Leung Kwok-hung may provide certain solutions, such as preventing the government taking brash actions and making it think hard about where it wants to lead Hong Kong. Also, the government has gained a few supporters recently - not because it has done anything to merit credit, but in 'pity' and 'sympathy' because of Mr Leung's actions.

GORDON K. F. LEE, Kowloon City

Super-jumbo is too big

I love travelling and am a fan of commercial airliners, but I hate being in planes. Taking a look at the new Airbus A380 ('On a wing and a prayer', Sunday Magazine, October 10), I have to agree with the naysayers.

Travellers just want to get to their destinations as quickly as possible. A two-storey airliner cannot be that appealing.

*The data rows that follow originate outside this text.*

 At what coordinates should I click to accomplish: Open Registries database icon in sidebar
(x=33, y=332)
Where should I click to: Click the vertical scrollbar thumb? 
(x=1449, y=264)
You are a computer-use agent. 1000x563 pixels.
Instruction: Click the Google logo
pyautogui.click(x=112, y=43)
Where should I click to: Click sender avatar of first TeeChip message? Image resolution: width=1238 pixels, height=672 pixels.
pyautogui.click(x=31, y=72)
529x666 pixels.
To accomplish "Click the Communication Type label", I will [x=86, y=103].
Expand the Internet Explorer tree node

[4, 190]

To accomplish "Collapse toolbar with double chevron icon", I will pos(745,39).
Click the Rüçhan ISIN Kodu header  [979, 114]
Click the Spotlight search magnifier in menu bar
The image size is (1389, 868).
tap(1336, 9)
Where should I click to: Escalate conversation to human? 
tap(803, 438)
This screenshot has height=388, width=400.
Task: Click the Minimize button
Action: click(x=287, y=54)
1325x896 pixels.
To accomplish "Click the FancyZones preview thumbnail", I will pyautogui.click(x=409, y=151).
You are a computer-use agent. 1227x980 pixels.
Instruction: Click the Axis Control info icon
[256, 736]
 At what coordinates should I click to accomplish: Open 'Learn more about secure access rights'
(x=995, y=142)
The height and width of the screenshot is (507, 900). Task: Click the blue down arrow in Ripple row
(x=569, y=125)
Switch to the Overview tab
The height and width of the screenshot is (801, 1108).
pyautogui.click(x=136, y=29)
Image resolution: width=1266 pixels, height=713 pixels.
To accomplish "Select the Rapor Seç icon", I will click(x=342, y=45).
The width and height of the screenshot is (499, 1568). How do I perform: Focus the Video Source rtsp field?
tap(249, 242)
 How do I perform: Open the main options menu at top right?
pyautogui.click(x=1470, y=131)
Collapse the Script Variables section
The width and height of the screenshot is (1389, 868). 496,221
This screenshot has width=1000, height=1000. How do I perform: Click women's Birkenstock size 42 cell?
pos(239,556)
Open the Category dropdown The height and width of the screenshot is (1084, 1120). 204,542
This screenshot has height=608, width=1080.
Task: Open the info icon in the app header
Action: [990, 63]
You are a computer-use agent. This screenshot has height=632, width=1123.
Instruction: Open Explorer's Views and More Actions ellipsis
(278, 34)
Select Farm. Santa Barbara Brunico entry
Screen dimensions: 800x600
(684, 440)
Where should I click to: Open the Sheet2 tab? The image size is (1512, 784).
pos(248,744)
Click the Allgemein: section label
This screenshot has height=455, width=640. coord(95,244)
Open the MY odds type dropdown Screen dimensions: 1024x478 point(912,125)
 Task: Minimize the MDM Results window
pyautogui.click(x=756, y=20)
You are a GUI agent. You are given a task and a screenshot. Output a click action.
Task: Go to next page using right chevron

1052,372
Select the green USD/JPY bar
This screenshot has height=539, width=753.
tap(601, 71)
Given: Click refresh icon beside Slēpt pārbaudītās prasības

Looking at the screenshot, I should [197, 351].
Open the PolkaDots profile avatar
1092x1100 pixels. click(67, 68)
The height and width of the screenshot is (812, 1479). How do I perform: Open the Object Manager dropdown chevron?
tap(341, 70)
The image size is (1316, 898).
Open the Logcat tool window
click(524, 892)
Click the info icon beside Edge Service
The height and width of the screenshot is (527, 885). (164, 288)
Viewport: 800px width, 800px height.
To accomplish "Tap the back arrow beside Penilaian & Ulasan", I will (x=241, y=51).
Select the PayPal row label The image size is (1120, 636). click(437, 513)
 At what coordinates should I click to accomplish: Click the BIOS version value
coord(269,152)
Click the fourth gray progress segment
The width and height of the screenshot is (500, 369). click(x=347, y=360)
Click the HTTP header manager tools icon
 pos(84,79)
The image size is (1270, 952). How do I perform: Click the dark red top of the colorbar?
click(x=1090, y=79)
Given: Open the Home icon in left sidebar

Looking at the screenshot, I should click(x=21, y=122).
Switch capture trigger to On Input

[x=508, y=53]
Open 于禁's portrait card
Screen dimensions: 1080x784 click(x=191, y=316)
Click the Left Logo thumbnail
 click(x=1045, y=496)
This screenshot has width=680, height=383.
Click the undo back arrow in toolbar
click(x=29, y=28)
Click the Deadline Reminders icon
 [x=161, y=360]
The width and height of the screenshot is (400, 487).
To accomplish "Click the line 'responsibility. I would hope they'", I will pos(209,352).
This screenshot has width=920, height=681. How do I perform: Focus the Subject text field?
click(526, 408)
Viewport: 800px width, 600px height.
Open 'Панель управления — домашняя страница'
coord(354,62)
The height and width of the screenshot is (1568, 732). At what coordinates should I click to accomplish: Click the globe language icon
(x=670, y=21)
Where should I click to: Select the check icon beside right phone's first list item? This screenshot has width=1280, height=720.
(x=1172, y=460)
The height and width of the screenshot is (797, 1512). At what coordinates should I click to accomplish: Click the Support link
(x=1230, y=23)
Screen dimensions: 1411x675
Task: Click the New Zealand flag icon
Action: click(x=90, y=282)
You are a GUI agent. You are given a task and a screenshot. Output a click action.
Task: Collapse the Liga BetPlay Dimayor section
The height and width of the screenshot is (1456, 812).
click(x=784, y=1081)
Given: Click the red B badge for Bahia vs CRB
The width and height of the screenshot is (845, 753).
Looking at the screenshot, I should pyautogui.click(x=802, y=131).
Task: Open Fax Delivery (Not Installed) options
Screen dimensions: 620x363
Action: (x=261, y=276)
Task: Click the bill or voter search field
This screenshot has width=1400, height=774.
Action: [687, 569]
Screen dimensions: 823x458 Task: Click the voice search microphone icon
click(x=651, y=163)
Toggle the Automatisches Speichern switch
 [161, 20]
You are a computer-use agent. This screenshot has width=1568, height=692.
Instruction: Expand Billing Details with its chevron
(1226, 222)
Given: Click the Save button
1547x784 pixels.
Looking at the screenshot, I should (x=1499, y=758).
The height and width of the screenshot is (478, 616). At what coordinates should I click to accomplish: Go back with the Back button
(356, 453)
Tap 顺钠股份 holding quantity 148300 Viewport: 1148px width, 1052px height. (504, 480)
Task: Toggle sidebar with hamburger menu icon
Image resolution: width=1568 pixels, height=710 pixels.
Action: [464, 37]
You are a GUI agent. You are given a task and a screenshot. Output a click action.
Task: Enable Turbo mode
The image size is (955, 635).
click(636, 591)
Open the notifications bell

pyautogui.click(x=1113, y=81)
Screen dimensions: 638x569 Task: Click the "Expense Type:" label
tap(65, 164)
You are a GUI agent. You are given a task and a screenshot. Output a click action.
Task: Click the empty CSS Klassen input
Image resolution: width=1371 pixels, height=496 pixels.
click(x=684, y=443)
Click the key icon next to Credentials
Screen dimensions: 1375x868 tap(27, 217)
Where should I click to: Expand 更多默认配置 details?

With the rising price of jet fuel, airlines will want to use one plane for two regular planeloads of passengers, so they will not bother with the onboard bar, lounge, showers and gym. After all, those extra features seem tailor-made for first- and business-class passengers; how many of those will each plane carry? Will an 'upstairs, downstairs' service difference develop?

I cannot picture myself waiting to board a flight on a super-jumbo airliner. Imagine the scene at gates 16, 17, 18 and 19 with 550 impatient passengers queueing. Even more negatively, terrorists will not find anything bigger in the sky than the A380.

From Airbus' rival, the future Boeing 7E7 does not promise to be the largest airliner in the sky, but it seems to be designed for the comfort of passengers, saving fuel and being quiet. Whichever company makes travelling more enjoyable gets my vote.

HARRY CHEN, Mei Foo Sun Chuen

British vote for US chief?

I am British, but have been drawn to the presidential debates in the US. After all, the election winner is expected to lead the world on many fronts, including defence, the economy and technology.

In 2000, I told American friends I felt sorry for them as they had to choose the least worst candidate to lead their country. In 2004, I say to Americans, forget about the politics of the two parties, their own party's stance or how your family votes - choose a candidate based on who you think can represent you best. President George W. Bush seems confident only talking about the war on terror, Senator John Kerry on health and the economy. The latter may be a flip-flopper and the former a tyrant - you have to choose between them.

Maybe people of other nations should be allowed to vote for the American president too. Certainly, Britons should get a say. With Prime Minister Tony 'Yes America' Blair, Mr Bush is our de facto head of state.